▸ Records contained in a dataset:
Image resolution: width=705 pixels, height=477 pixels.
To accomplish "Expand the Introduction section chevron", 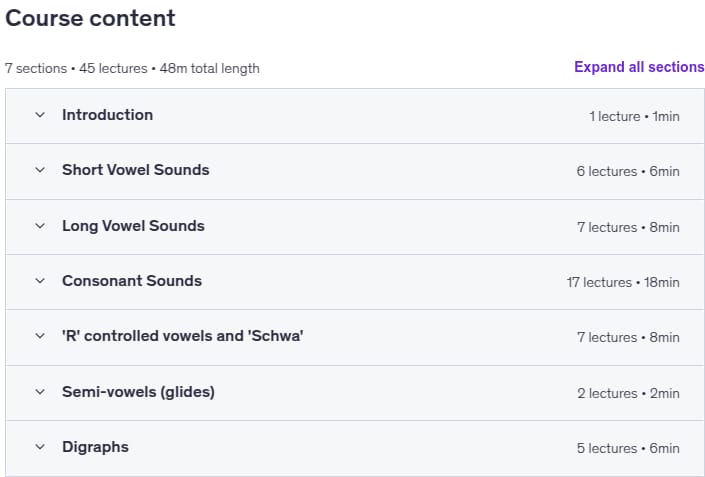I will [40, 115].
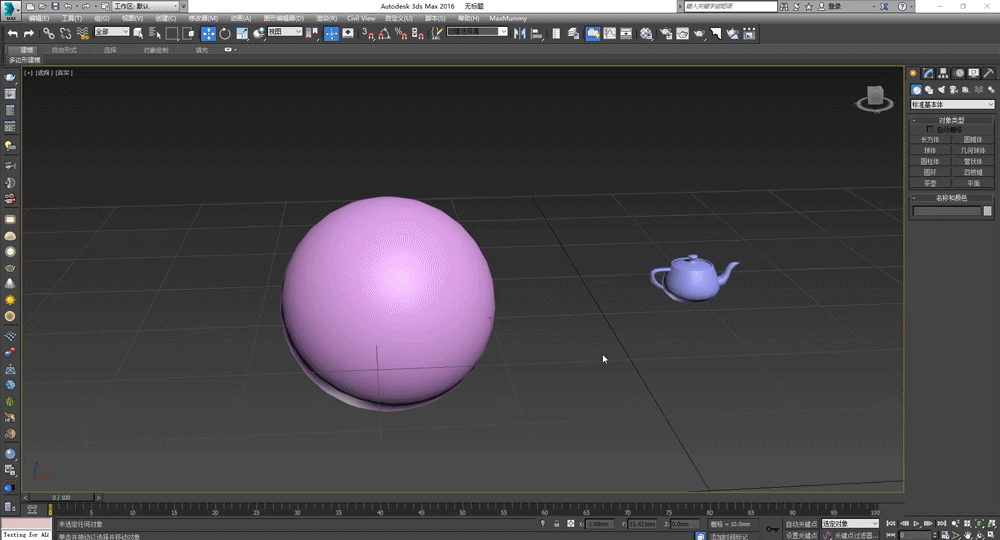Toggle the 自动关键点 auto key button
Image resolution: width=1000 pixels, height=540 pixels.
click(x=801, y=523)
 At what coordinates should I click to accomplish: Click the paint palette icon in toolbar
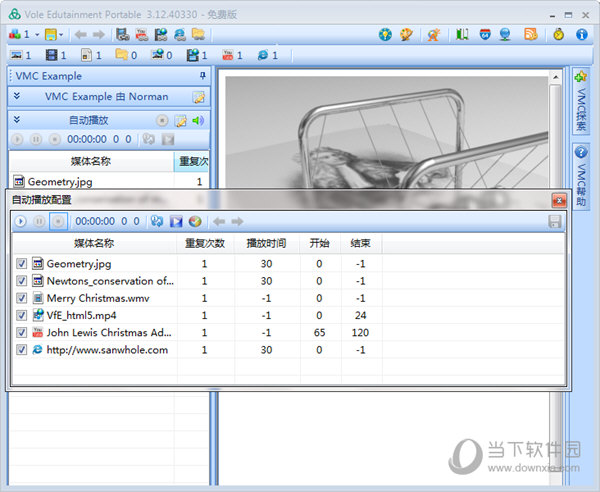click(x=407, y=34)
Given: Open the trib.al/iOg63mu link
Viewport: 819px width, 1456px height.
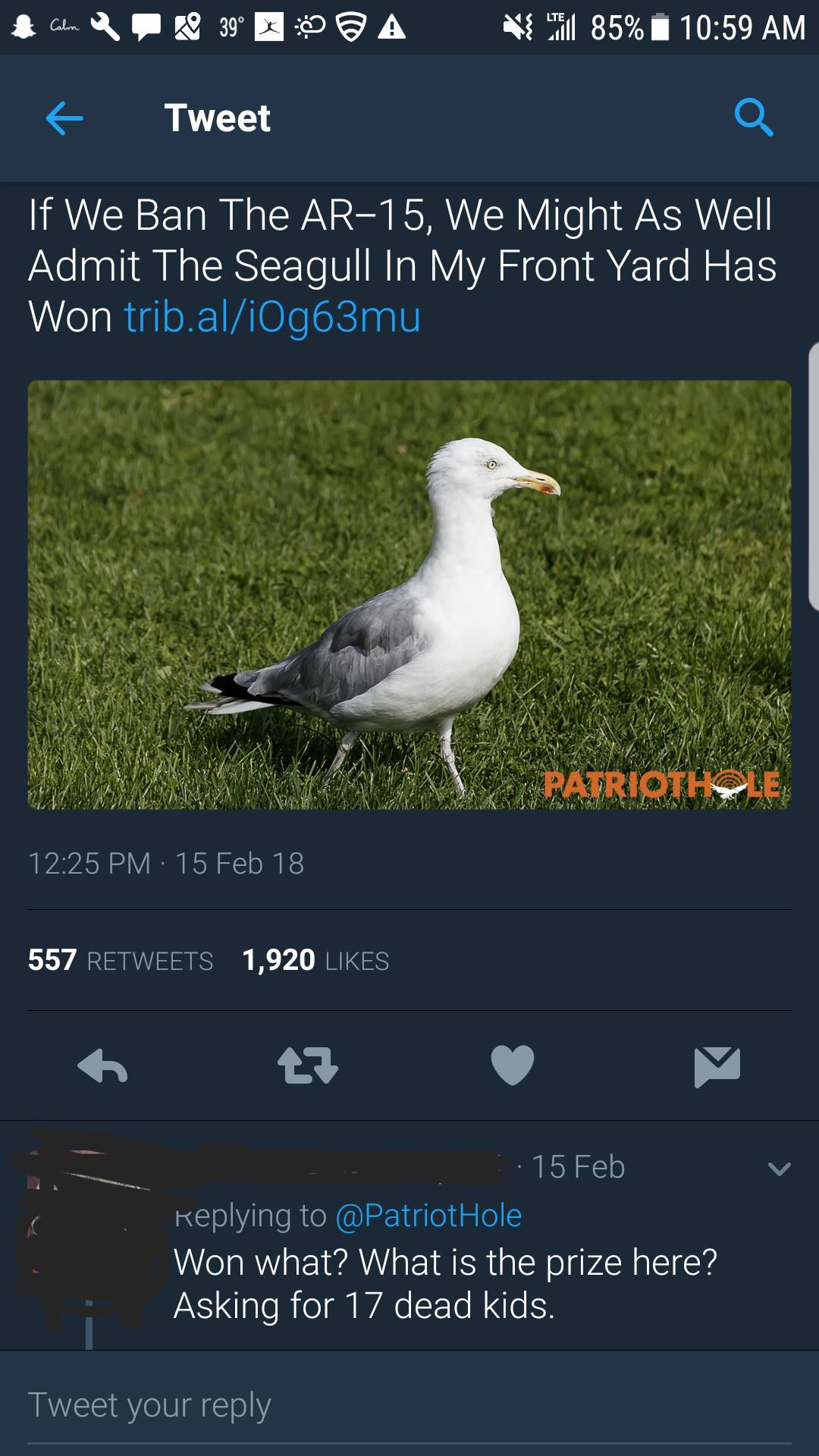Looking at the screenshot, I should 272,316.
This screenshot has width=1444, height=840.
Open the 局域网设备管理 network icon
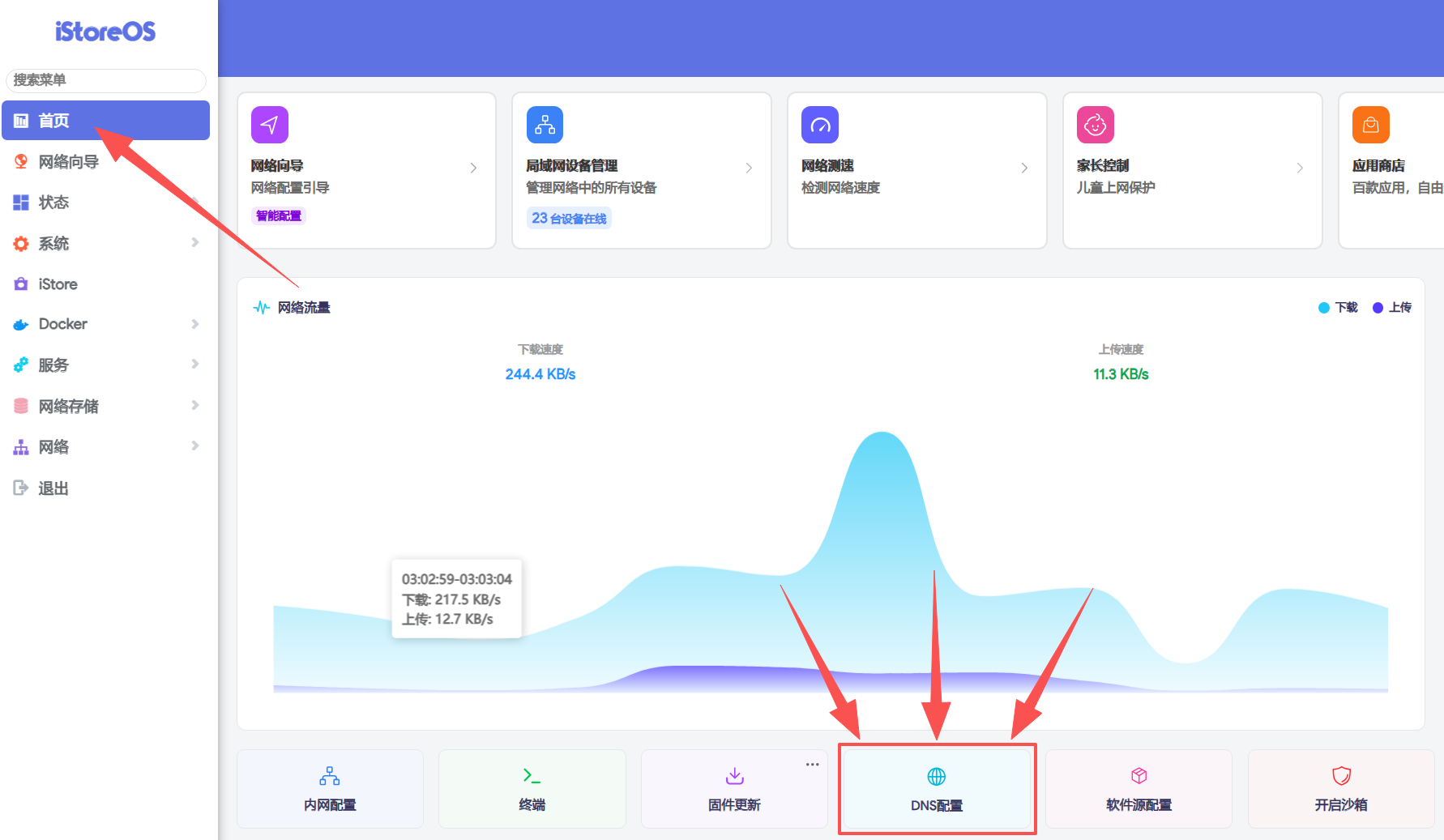tap(545, 125)
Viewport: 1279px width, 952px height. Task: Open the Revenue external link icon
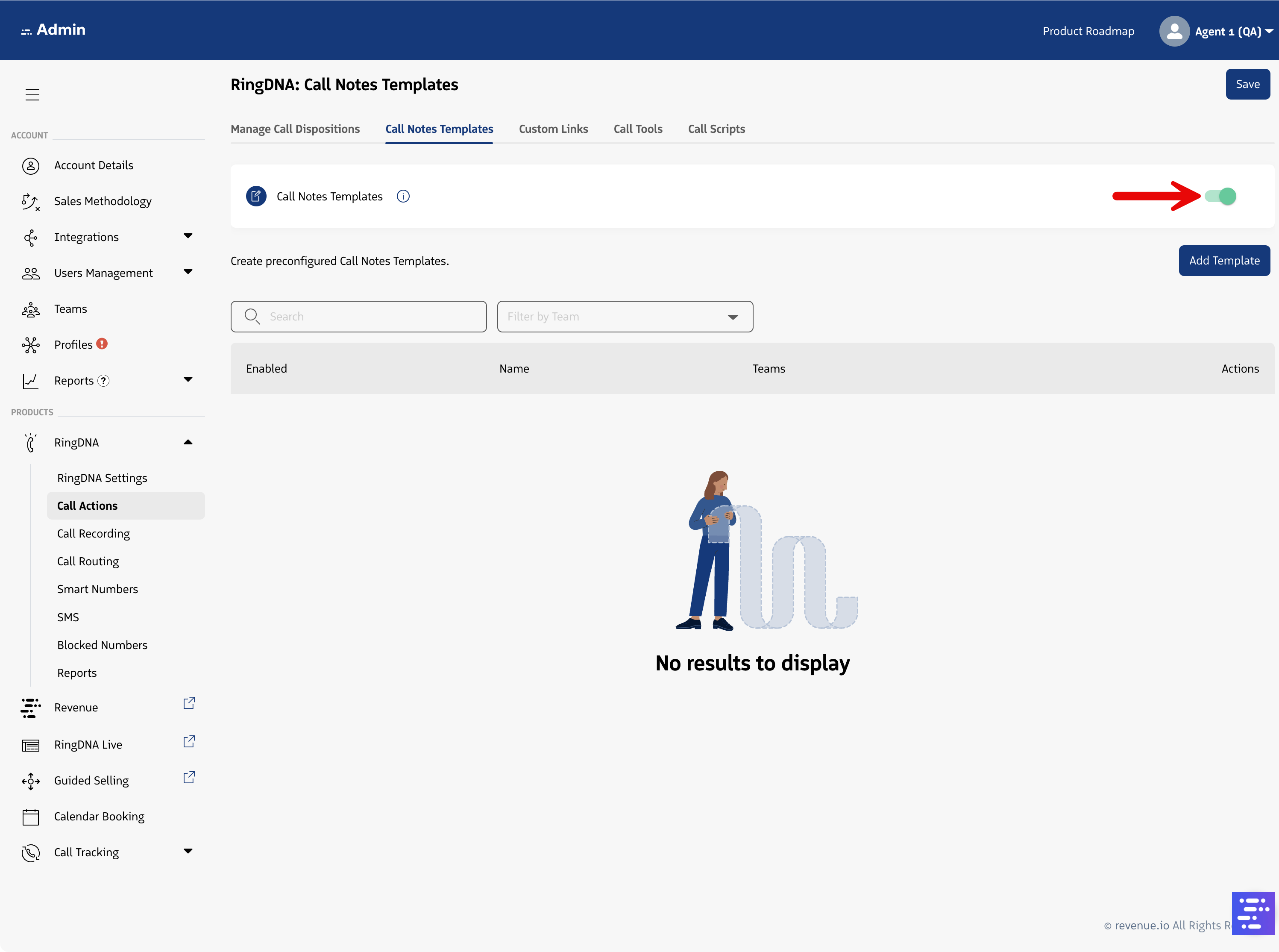pos(189,704)
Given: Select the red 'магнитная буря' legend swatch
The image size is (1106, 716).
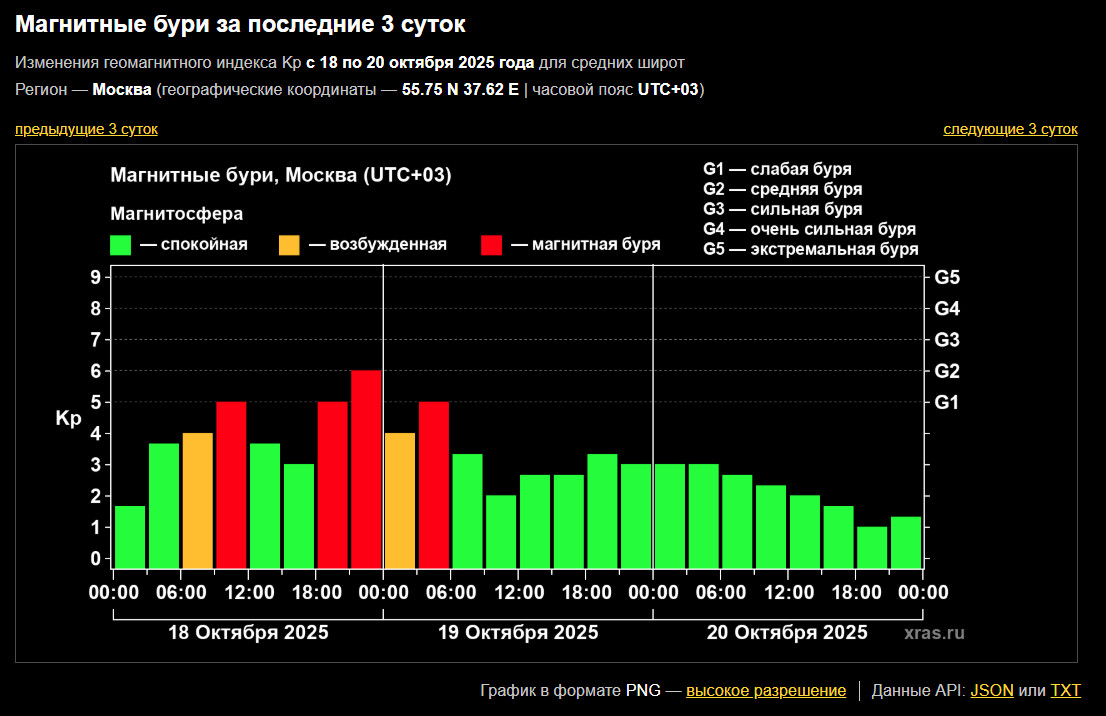Looking at the screenshot, I should (492, 245).
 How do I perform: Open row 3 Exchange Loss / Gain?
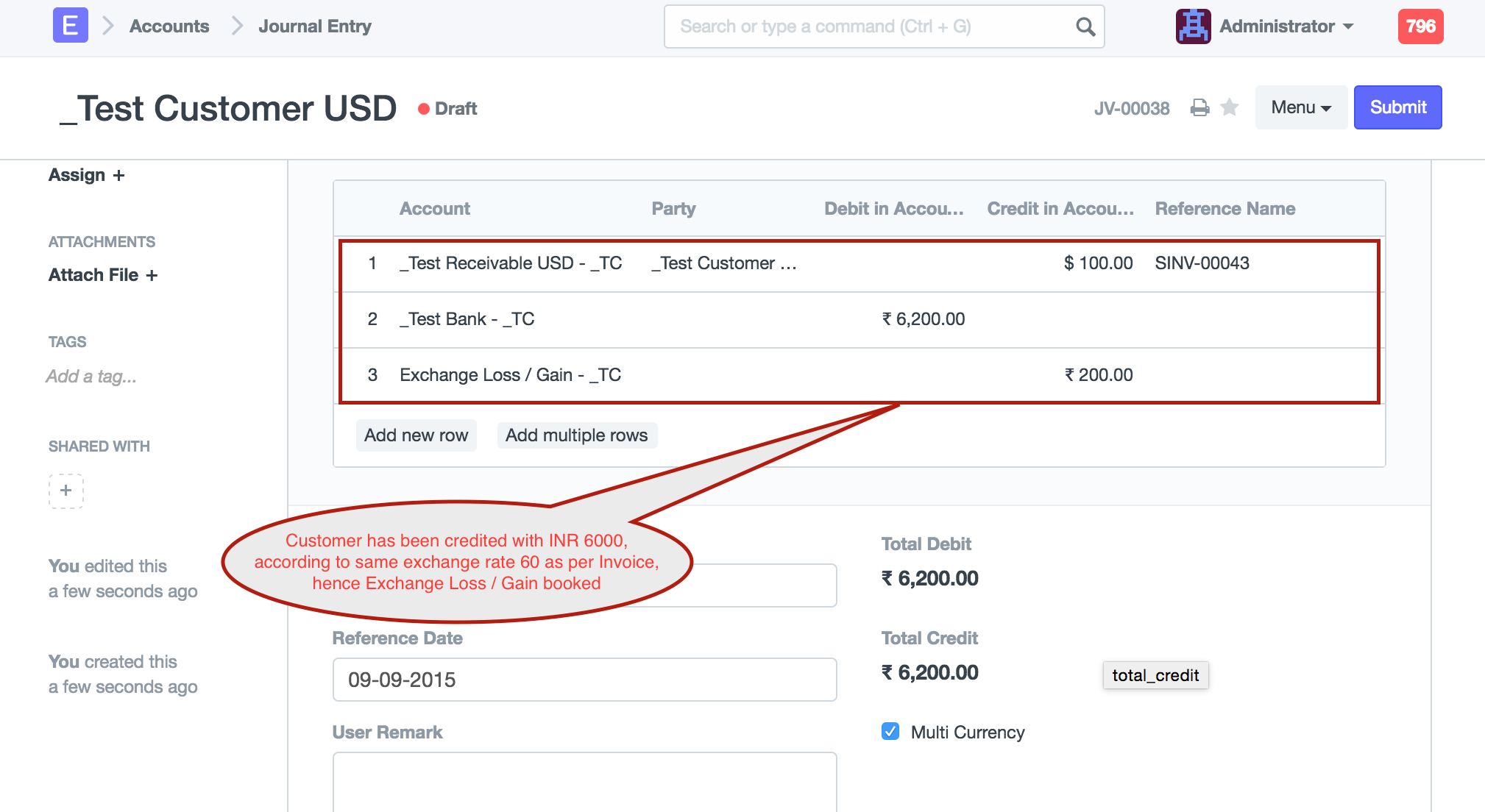[x=510, y=375]
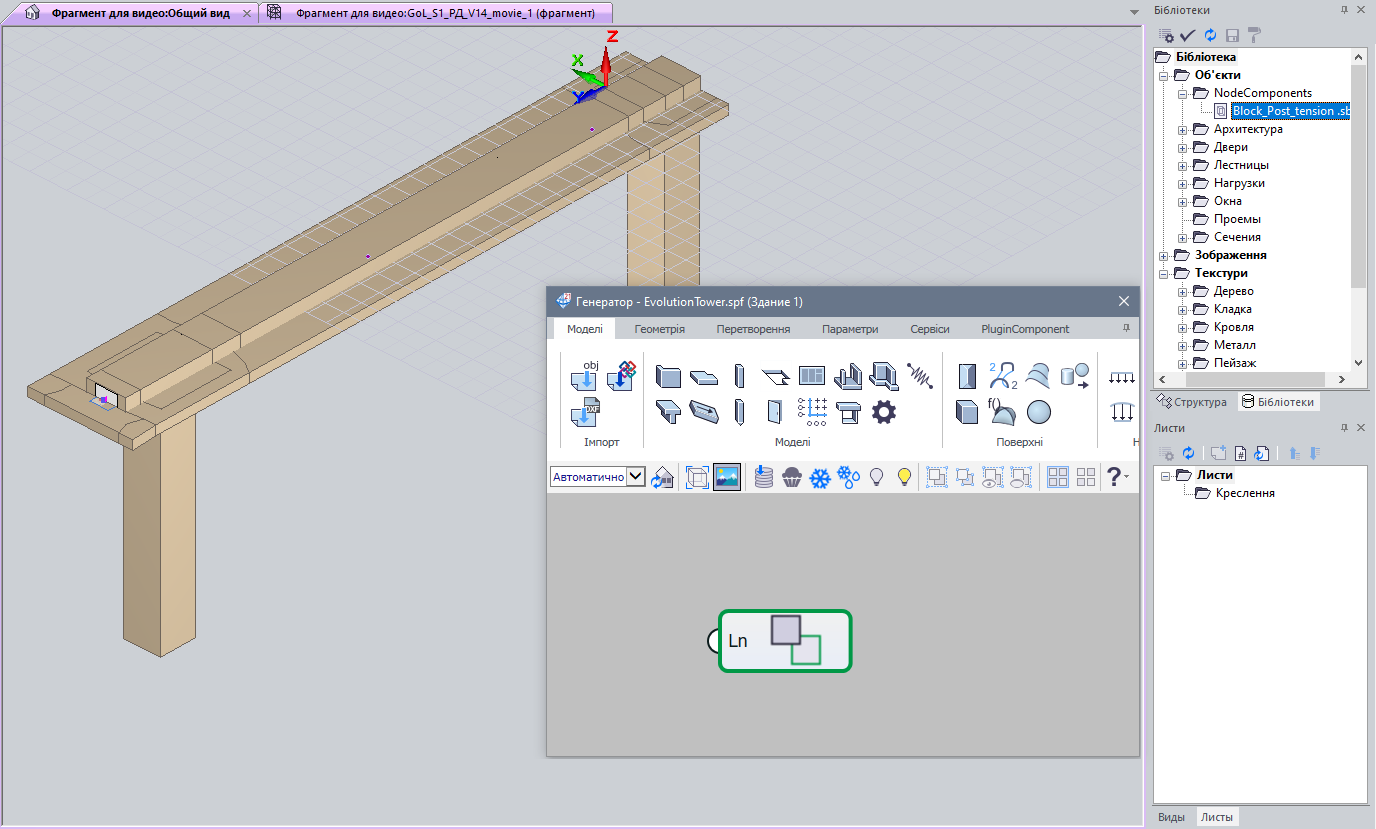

▸ Prompt: Count the lines of the records above that contain the string "width". Give only the number.

▸ Answer to this exercise: 5